Scan the material below and report how many lines include the string "agent"; nothing else belongs in the reply.
╭──
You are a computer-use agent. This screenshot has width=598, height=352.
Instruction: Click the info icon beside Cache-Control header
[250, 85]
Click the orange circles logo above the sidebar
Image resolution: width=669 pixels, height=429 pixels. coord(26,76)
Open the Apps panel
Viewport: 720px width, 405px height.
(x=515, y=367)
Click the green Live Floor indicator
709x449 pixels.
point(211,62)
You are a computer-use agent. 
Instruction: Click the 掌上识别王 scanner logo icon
╰──
╭──
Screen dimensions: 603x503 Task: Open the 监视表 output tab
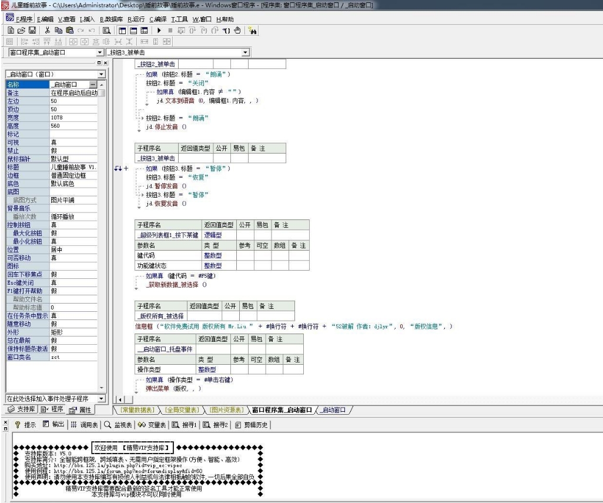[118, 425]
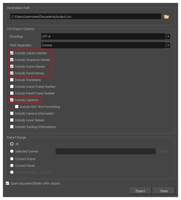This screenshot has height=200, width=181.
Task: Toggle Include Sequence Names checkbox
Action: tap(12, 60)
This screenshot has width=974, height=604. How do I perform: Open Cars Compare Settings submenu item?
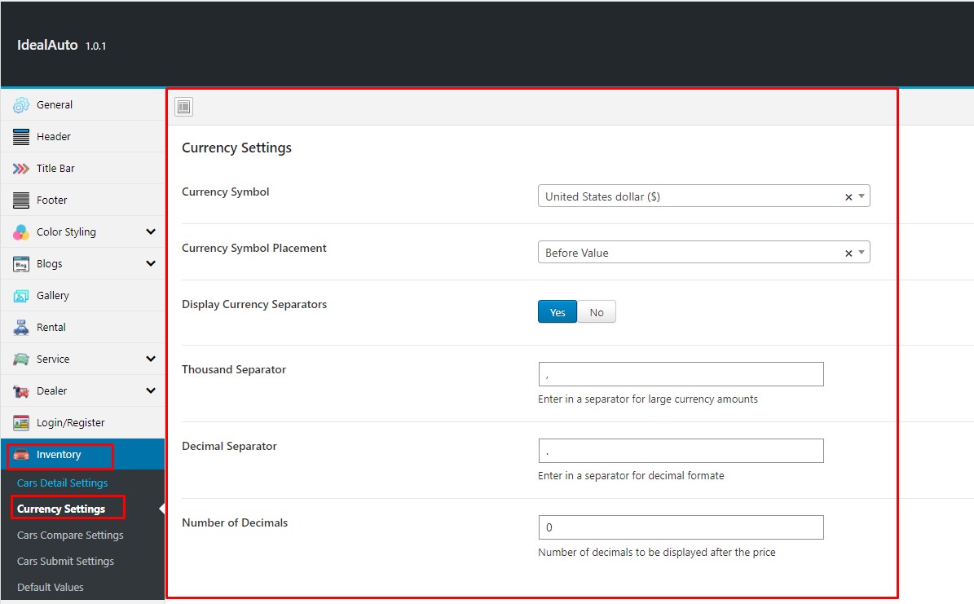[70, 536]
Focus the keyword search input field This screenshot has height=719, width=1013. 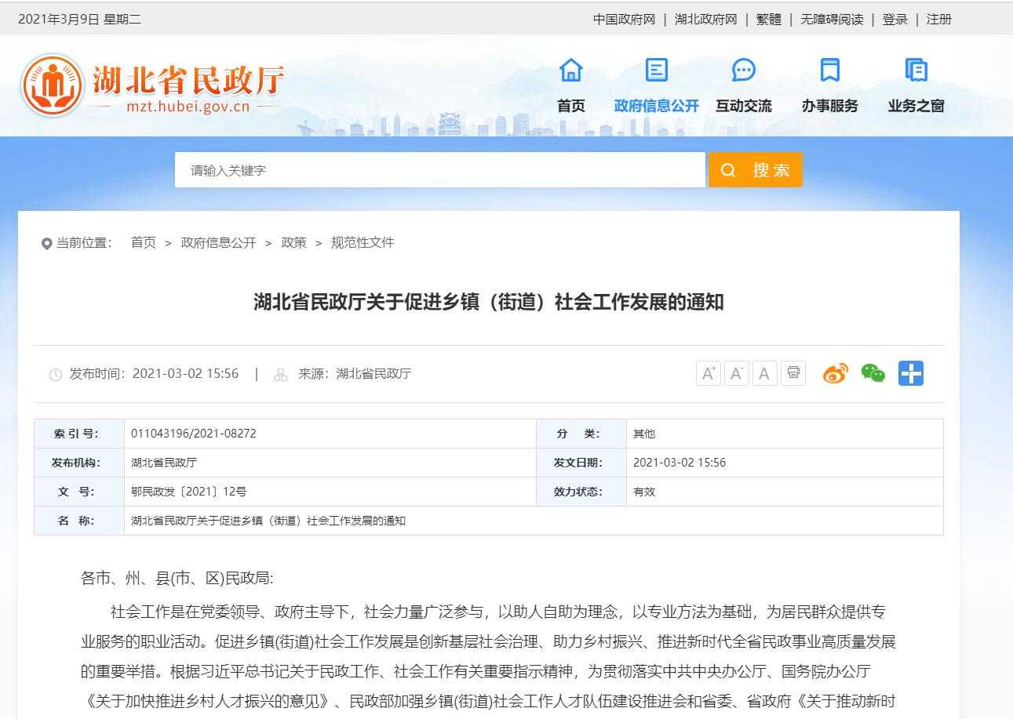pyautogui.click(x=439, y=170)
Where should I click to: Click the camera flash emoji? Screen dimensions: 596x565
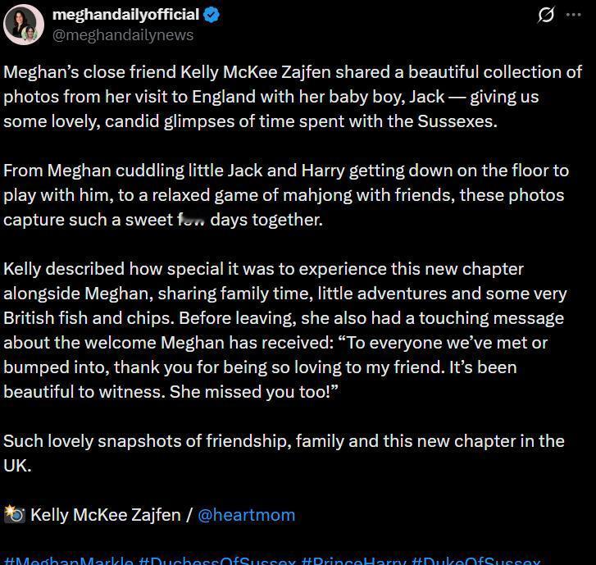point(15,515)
╰──
### PROBLEM SOLUTION
2